For dinner, Lee, Necker, and Jake went on a gang date to Waffle House. The rest of us went out to Hooters, except for Mike and I, who hit up the best Mexican food ever, Frontera Mex Mex Grill. After our Mextacy trip, we went next door to rejoin everyone at Hooters. There was almost nobody at this Hooters and it was a Saturday night. When we asked, our waitress (Shelly, I think) told us that Sunday was the last day before that particular restaurant shut down. So Falce got a signed picture of her just for fun. The rest of the night was spent racing over speed bumps. Alex got a nut off getting Diego to say "fucking nigger" a handful of times. Then he literally got a nut off in the hotel room.

VS GEORGIA STATE
This is where I wonder how the stats can be right. I understand that Falce and Necker score a lot, but Falce getting 7 goals, 3 assists in this one? Hmmmm. Our perennial nemesis, Taylor Popp, had a goal and an assist, but that's all we had to worry about in this game. The end result? 15-4 Miami. A little closer, but still a blowout. Necker had 3 goals, 5 assists, Diego came through with 2 goals, 4 assists, and I had 2 goals. Alex, as usual, came out with a good output. This time with 1 goal, 2 assists. I should stop rattling off all these statistics when I recap these one-sided romps. Nobody will take offense from here on out.

VS DUKE
Duke has a girl on their team who got a silver medal at some Women's world cup in Canada. Basically the girl is the best player on their team, and frankly, the most agressive girl I've seen play the game since Hayley Wickenheiser back in the olympics. But of course that was ice, and I don't really watch women play hockey a whole lot. Necker and Falce: 4 goals, myself: 3 goals. Pringle: 3 goals. Most importantly, we helped Munter get his first shutout of the season. Munter played out of his mind at times in the game, when a bunch of Blue Devils swarmed the net. Speaking of out-of-mind experiences. Ruble: 6 assists. At least Duke took this one like gentlemen (and ladies), unlike W. Carolina. W. Carolina, Jake wants to fight you. All of you. Falce, too.

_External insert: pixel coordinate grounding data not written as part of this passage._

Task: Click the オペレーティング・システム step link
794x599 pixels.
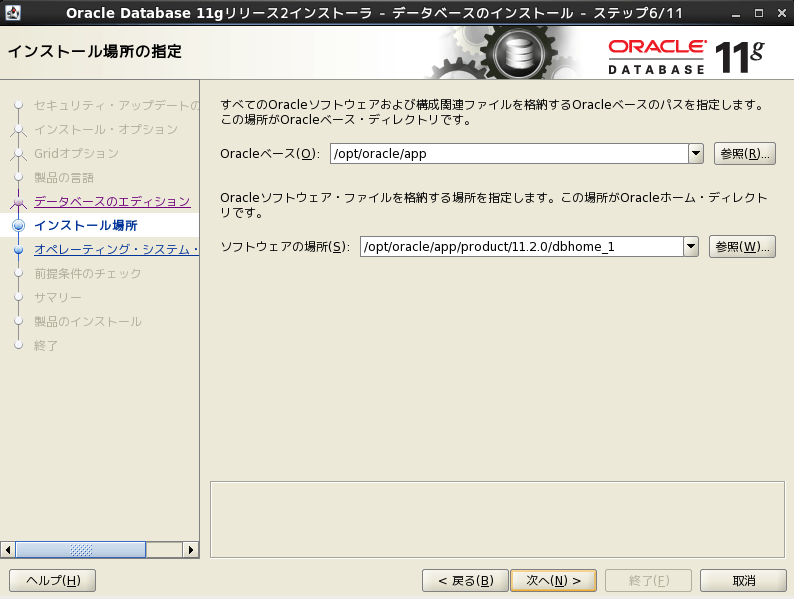Action: pyautogui.click(x=116, y=249)
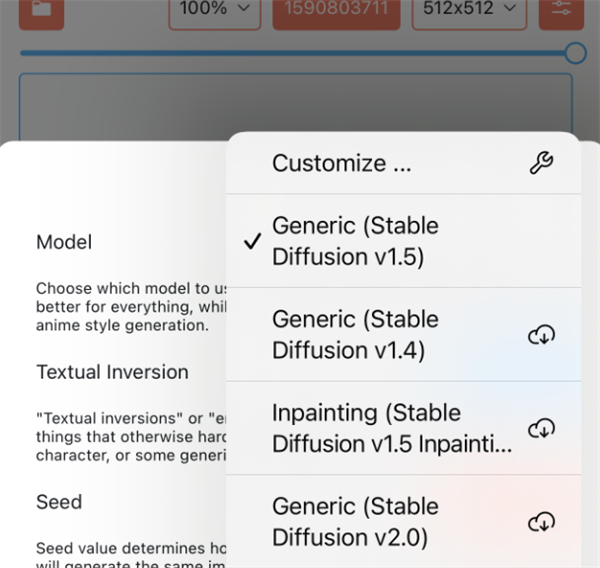Screen dimensions: 600x568
Task: Open the folder icon button
Action: point(41,10)
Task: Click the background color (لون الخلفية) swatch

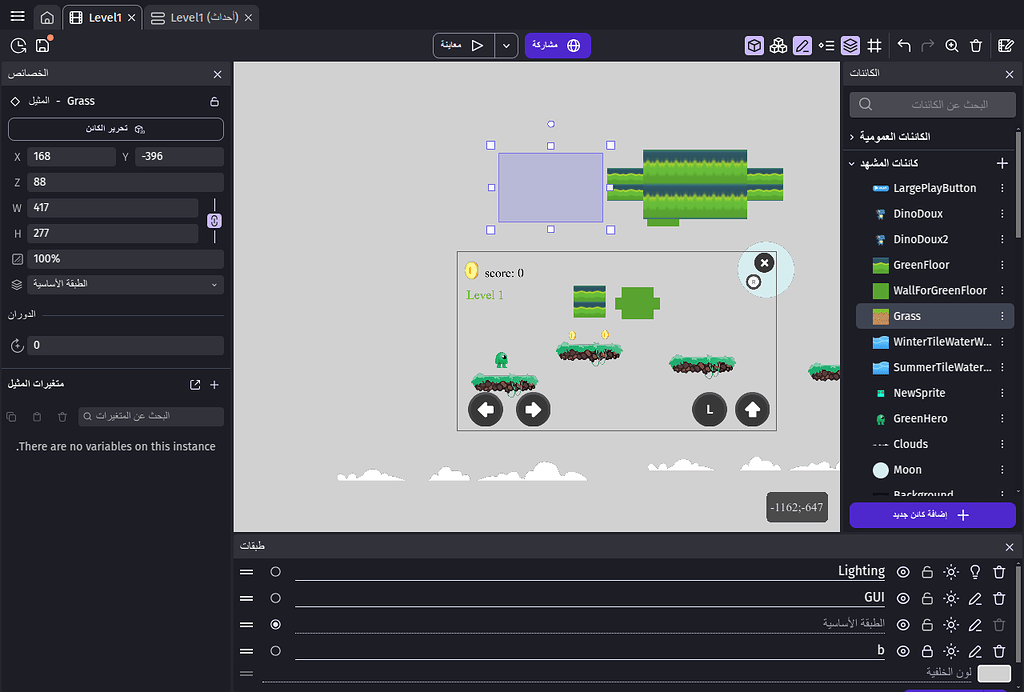Action: click(x=993, y=673)
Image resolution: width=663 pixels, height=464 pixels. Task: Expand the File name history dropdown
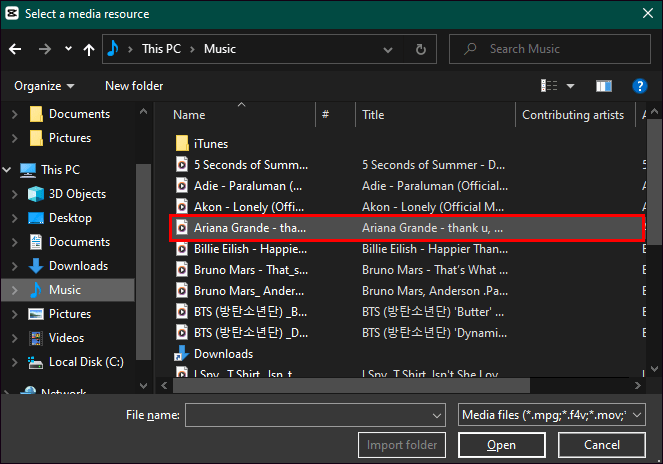436,414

The van rides, both to Atlanta and back, were loud, but for other reasons than most presumed. Necker had bursts that were few and far between, while Hartman and Flader were the loudest ones of them all. This was due to NHL 2005 and NCAA 06. Of course, by the time we got home, Mike was ready to kill Necker and the two had a heated exchange in Ruble's driveway. Other than that, there were really no fights to report. People got along and as a result we rolled on people. The End.